Cueto also argued that GSK entered orders on two occasions that continued class cetification hearings.
He said that while it was by the agreement of both parties, it was only achieved due to GSK's deception.
"In discussing their desire to continue, GSK represented that they needed more time to conduct discovery on class issues," Cueto wrote. "It is now apparent that GSK was simply stalling my client and delaying this court while crafting a secret deal in Madison County."
O'Malley denied GSK's motion to stay on Nov. 20, but acknowledged that the plaintiffs and their counsel are subject to Mendelsohn's injunction and need to go to Madison County to take care of it before he can proceed.
Cueto and Driscoll then filed a motion to intervene, and followed that with a motion to remove Mendelsohn for cause and a motion to remove Mendelsohn as a matter of right.

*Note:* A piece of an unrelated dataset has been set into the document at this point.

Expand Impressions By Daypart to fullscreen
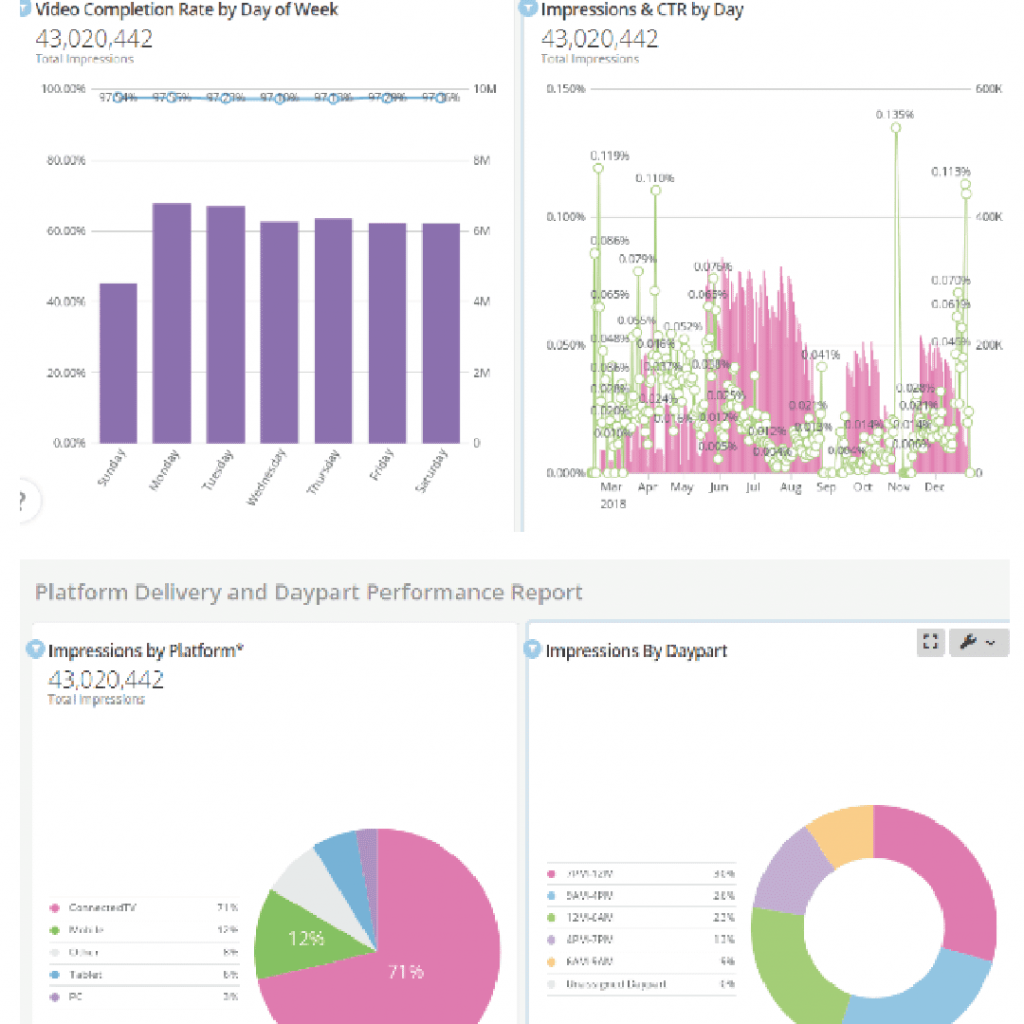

They wanted to intervene claiming:
There was apparent existence of a reverse action conducted by Tillery and counsel for GSK;
There was an attempt by the attorneys for the parties to enjoin and parallel proceeding while simultaneously representing the Hoormann case as an "opt-out" class action;
There is strong evidence of collusion by the parties to the detriment of the class;
The nature of the fees sought by Tillery should be questioned;
There is an insufficient and inadequate notice plan as mentioned in the preliminary order approving the settlement; and
There was inappropriate wholesale sealing of the Hoorman case from public view.

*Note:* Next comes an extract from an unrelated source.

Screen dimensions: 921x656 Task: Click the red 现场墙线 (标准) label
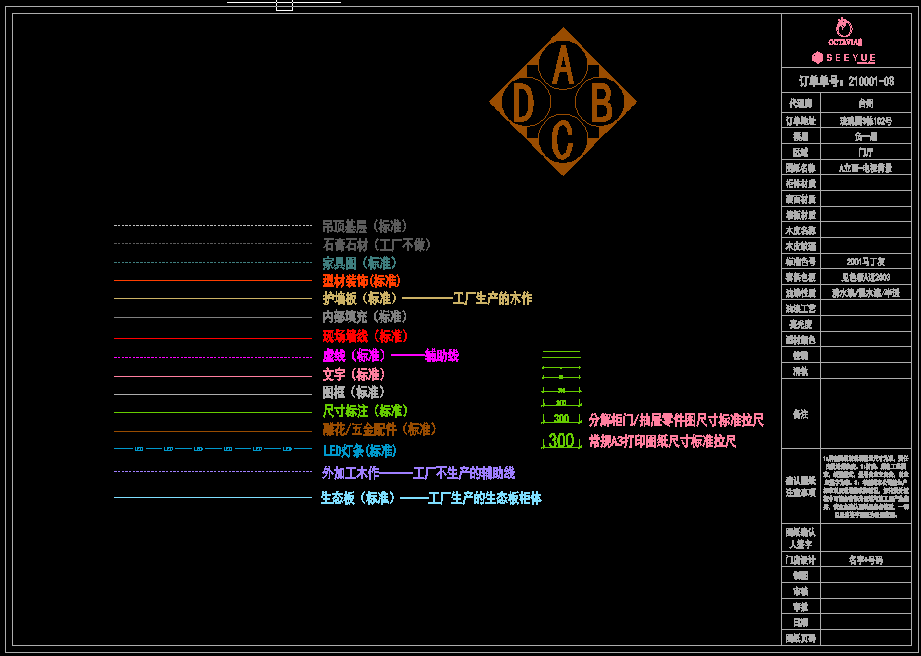pyautogui.click(x=364, y=337)
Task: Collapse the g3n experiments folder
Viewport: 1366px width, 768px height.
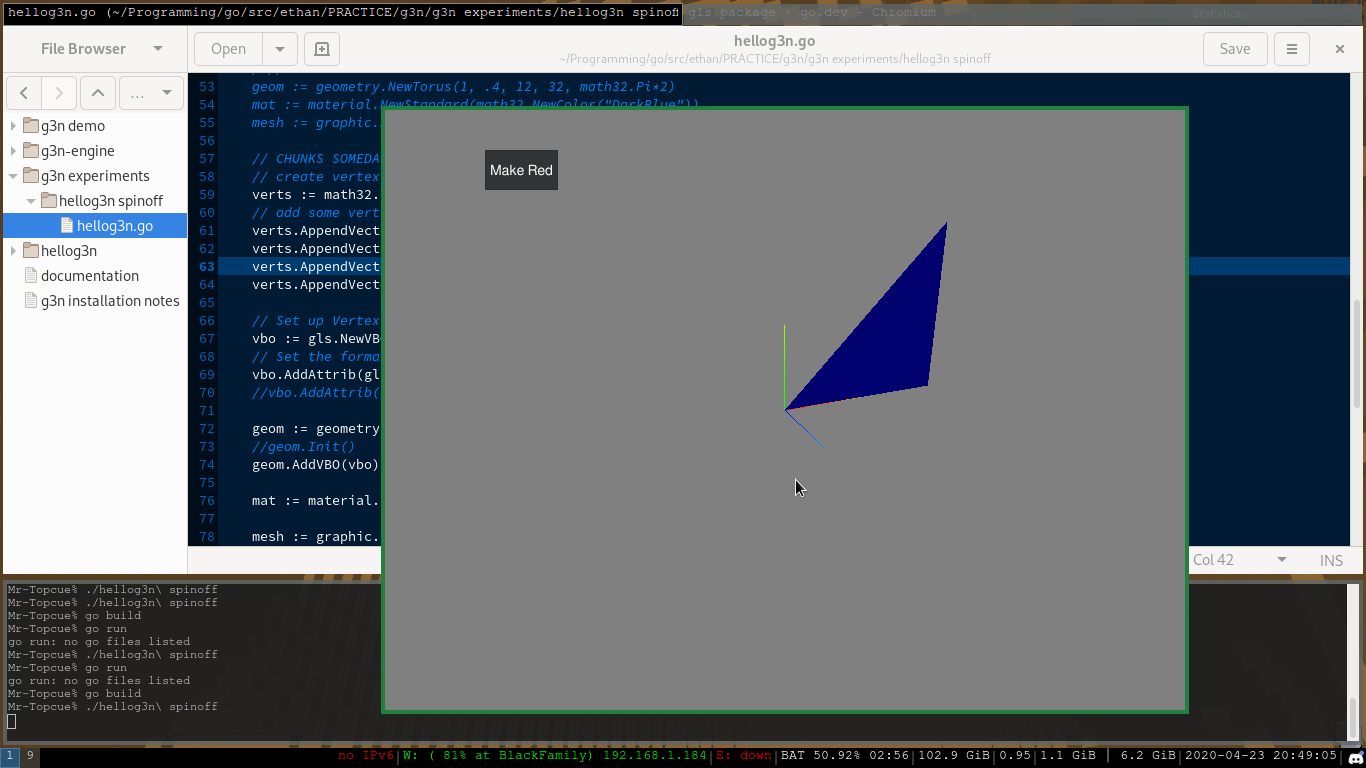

Mendelsohn would not hear any arguments on any motion until the substitution for cause was resolved.
Crowder held an emergency hearing and after hearing arguments ruled that Cueto and Driscoll did not meet the requirements to have Mendelsohn removed for cause.
Cueto argued Mendelsohn's injunction order was ex-parte and therefore was already biased against his client since he already ruled against her.
Crowder disagreed and said that an attorney cannot seek to remove a judge for cause just because he disagrees with the judge's ruling.
She then referred the case back to Mendelsohn for the hearing on motion to enforce the injunction and the motion for a substitution as a matter of right.
Mendelsohn ruled that he has already made a major ruling in the case and quickly denied the motion for substitution.
Dwight Davis of Georgia, who represents GSK, told Mendelsohn that he cannot allow Cueto and Driscoll to simply ignore his valid injunction.
"Rather than comply with this court's injunction, the plaintiffs are blatantly flouting it," Davis said.
Davis said Cueto's clients are members of the Hoormann settlement class, as are the absent class members they purport to represent. He said they cannot be prejudiced by the injunction since they can gain relief from the Hoormann class and pointed out the attempt to move forward in the St. Clair County case presents the very difficulties Mendelsohn intended to prevent.
"They are trying to undermine the settlement judge," Davis said. "I ask that everyday they continue to do so they be assessed a fine of $10,000 per day that would go to members of the class."
Mendelsohn ruled that Cueto did in fact violate the injunction but would not issue any fines. He indicated he would revisit any violations of the injunction should it be necessary.